H&M sürdürülebilirlik için “Modayı Paylaş” adındaki projeyle karşımıza çıkıyor. Marka bu projede tasarımcılar, iş insanları, sanatçılar ve moda sektöründe olan kişiler ile iş birliği yapıyor. Modada öncü isimler “Benim kıyafetim senin kıyafetin olsun” diyor ve kıyafetlerini satışa çıkarıyorlar. Buradan kazanılan gelirler de WWF Türkiye, OGEM-VAK ve Deniz Temiz Derneği/TURMEPA vakıflarına bağış oluyor.

Ayrıca, Buenos Aires Vatikan Meydanı’nda bulunan Luzinterruptus’un (Çevreci Sanat Topluluğu) oluşturduğu Plastik Atık Labirenti’nden de bahsetmezsek olmaz. 15.000’den fazla plastik şişeyle tasarlanan labirent varlığıyla farkındalık oluşturuyor. Bunun da en büyük destekçisi H&M.😇

Tchibo

Sürdürülebilirlik için önemli adımlar atan küresel markalardan biri de Tchibo. Tchibo bu konuya oldukça hassas yaklaşıyor ve sürdürülebilirlik çalışmalarını sorumluluk olarak değerlendiriyor. Çünkü sloganı Sorumluluk Taşımak!

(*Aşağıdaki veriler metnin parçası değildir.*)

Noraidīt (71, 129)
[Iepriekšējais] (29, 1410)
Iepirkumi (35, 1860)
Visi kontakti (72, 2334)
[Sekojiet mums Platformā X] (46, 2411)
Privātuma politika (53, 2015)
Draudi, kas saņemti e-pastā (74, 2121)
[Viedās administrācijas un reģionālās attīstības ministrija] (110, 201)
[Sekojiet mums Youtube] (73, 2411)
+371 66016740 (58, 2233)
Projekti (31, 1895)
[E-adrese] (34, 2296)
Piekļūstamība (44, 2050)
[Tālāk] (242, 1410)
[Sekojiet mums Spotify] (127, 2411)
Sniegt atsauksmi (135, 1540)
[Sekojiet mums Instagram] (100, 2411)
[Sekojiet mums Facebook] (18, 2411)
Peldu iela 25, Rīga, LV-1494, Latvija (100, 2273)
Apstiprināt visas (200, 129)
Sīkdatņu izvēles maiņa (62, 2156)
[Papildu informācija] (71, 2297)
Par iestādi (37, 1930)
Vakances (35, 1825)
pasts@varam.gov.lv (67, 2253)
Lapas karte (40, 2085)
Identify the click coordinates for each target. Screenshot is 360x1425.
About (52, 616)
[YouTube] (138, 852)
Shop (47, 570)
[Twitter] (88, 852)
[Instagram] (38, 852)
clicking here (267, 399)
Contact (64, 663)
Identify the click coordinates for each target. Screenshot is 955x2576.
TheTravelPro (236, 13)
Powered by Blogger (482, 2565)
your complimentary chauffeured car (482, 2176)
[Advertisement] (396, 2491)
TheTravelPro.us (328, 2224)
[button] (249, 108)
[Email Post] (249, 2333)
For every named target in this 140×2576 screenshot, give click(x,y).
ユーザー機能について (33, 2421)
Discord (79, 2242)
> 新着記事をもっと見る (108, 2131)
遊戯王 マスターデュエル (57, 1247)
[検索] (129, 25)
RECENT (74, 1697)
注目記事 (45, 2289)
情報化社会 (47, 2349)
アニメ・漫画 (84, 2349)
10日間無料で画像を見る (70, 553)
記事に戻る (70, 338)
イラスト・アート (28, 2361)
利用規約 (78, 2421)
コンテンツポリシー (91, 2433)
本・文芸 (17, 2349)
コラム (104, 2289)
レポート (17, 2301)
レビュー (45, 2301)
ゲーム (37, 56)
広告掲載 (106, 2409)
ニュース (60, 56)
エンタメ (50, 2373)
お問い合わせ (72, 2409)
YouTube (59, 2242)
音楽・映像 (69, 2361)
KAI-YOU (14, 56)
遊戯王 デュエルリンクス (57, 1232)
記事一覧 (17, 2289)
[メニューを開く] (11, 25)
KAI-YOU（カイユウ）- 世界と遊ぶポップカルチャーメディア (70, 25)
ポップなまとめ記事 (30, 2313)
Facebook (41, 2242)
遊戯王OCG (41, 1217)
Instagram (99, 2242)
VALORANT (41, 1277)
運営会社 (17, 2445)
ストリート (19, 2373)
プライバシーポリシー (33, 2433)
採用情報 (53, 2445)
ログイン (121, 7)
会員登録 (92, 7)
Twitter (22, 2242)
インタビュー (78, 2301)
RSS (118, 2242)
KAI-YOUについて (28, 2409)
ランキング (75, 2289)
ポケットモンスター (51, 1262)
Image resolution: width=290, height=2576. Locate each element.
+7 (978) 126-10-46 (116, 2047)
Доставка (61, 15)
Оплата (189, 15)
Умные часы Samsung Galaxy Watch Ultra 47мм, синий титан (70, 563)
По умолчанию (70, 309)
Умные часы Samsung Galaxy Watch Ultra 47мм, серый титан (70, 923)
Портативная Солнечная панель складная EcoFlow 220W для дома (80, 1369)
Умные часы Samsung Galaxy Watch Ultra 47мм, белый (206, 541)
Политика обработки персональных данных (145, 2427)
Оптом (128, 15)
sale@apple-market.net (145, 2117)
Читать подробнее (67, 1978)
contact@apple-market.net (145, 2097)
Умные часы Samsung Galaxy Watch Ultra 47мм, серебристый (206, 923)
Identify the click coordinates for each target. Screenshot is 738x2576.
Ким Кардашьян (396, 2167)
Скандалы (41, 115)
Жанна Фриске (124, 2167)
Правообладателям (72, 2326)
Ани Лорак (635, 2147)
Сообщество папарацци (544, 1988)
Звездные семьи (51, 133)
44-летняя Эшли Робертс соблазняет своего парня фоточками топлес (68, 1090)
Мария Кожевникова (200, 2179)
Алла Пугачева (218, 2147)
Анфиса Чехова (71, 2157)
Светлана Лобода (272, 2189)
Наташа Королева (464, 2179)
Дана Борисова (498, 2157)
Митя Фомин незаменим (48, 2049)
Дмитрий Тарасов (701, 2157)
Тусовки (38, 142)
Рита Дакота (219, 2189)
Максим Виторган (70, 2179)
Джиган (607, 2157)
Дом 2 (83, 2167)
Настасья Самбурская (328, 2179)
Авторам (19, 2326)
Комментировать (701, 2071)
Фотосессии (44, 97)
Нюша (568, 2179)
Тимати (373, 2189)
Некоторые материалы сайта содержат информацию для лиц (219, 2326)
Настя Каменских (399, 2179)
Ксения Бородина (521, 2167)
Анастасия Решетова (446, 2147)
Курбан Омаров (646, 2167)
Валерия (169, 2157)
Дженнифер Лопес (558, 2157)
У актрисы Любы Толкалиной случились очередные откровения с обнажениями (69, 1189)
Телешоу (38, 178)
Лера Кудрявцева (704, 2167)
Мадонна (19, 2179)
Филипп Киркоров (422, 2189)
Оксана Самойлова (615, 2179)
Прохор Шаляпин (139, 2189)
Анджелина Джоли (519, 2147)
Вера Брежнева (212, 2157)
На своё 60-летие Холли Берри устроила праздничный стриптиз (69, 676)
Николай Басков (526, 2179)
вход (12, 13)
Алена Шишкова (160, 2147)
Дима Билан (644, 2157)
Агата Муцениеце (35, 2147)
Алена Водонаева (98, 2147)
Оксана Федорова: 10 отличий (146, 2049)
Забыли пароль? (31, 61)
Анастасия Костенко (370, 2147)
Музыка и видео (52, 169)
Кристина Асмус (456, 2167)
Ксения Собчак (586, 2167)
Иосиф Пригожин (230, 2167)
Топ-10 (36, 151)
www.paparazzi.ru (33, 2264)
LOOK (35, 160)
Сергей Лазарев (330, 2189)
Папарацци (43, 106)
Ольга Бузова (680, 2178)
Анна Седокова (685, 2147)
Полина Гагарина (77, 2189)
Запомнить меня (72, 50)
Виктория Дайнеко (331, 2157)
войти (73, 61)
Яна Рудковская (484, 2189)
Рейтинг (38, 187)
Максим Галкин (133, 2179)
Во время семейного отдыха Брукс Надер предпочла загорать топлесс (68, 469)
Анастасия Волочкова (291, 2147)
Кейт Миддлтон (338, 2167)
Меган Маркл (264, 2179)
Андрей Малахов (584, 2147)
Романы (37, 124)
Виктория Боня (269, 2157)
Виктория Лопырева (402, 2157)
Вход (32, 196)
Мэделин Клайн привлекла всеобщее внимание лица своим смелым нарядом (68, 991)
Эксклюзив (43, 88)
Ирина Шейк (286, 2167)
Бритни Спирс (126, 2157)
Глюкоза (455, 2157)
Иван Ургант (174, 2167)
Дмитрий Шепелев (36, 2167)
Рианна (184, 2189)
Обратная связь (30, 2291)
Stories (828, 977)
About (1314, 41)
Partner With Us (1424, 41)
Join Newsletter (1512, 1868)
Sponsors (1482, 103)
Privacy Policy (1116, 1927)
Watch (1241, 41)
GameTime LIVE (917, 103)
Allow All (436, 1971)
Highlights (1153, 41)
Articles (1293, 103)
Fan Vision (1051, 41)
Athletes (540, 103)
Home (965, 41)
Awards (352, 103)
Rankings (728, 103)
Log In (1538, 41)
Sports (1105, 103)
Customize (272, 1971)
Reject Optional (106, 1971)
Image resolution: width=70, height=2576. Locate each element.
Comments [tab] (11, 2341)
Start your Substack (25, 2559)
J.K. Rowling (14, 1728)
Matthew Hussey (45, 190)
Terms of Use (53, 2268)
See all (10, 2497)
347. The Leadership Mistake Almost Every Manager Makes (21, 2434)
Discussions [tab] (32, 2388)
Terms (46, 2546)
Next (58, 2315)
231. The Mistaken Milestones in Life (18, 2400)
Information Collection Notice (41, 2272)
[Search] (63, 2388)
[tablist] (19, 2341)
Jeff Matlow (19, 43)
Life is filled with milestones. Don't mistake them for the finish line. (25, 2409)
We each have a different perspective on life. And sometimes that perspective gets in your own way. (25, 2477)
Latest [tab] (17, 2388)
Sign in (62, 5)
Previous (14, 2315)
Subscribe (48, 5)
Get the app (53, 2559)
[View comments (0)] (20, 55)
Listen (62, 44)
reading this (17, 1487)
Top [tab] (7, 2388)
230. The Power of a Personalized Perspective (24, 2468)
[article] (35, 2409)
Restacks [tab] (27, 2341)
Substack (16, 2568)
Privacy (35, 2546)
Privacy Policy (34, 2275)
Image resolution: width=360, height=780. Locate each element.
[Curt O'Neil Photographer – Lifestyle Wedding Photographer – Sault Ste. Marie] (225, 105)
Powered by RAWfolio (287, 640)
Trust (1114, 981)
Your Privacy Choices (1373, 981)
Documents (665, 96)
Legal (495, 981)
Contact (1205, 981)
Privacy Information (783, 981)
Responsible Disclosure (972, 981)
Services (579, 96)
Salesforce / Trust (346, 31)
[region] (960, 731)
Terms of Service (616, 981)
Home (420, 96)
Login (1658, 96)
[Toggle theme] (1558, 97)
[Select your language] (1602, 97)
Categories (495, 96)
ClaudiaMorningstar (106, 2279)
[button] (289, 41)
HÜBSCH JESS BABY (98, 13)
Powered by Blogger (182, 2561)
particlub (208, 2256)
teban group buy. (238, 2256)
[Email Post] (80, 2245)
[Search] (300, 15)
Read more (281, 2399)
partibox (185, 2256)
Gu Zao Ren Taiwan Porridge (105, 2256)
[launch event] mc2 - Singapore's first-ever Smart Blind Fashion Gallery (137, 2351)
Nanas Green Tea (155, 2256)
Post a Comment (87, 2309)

Tchibo yeni üreteceği tüm ürünleri plastik atıklardan dönüştürüyor. Plastik, bir atıktan daha fazlasıdır” ilkesiyle de geçen sene sadece 1 yılda ürettikleri ürünler için 63 milyon pet şişe kullanıyor. Hatta sadece pet şişe atıklarıyla kalmayıp aynı zamanda denizlerde kalan balık ağları, halı ve kumaş artıkları gibi ürünleri de dönüştürerek tekstil ürünlerinde kullanıyor. Yani sorumluluk taşımak sloganının hakkını veriyor.💪🏻

Sonuç

Bu yazıyı yazarken yaptığımız araştırmalar bizi de kendine hayran bıraktı doğrusu. Tabii burada gördüğünüz markalar çalışma yapanlardan yalnızca birkaçı. Öncü olarak gördüğümüz, örnek oluşturmak konusunda en iddialı işleri seçmeye çalıştık. Fakat sürdürülebilirlik konusu üzerinde çalışan ve uygulamalarıyla gerçekten doğaya katkı sağlayan çok fazla örnek var. Büyük markalar bile gelecek için bunları yapmaya başlamışken, bireysel olarak bizler de katkı sağlamak için daha büyük adımlar atmaya hep birlikte başlayalım!🙏🏻

0 Paylaşımlar

SİZ DE YORUM YAPIN!

YORUMLAR (0)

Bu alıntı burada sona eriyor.